Select which of the following pair of sets are equivalent sets.

• A. $\{2,10,15,20\}\&\{10,20,15,2\}$
• B. $\{a,b,c,d,e\}\&\{a,c,d,e,a\}$
• C. $\{x:x\text{is a positive multiple of 7}\}$ and $\{7,14,21,28,...\}$

Answer 1

Answer: (A), (C)

$\{x:x\text{is a positive multiple of 7}\}$ and $\{7,14,21,28,...\}$

We know two sets are equal if they have same elements.
While two sets are equivalent if they have same cardianality.
Let's take the pairs one by one.

$A.\{2,10,15,20\}\&\{10,20,15,2\}$

Here, if we re-arrange the second set, we get them as:
$\{2,10,15,20\}$ which is identical to the first set.
This means that the two sets are equal and hence equivalent as well.

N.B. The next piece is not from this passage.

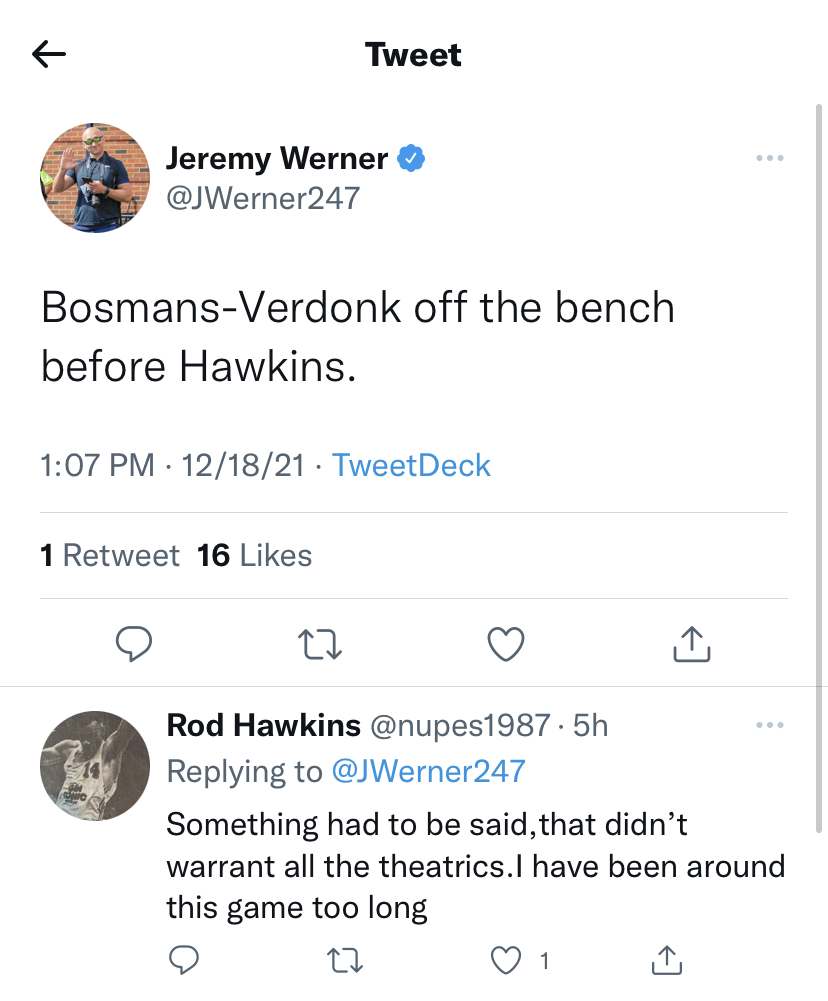Go back using the left arrow
The image size is (828, 1001).
[49, 54]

$B.\{a,b,c,d,e\}\&\{a,c,d,e,a\}$

Here, removing the duplicates from the second set we have the two sets as:
$\{a,b,c,d,e\}\&\{a,c,d,e\}$
Here, the first set has 5 elements while the second set has 4 elements.
Hence the two sets are neither equal nor equivalent.

$C.\{x:x\text{is a positive multiple of 7}\}$ and $\{7,14,21,28,...\}$
Writing the first set in roster form, we can write it as:
$\{7,14,21,28,...\}\&\{7,14,21,28,...\}$

Hence, the two sets are identical and hence equal which means they are equivalent as well.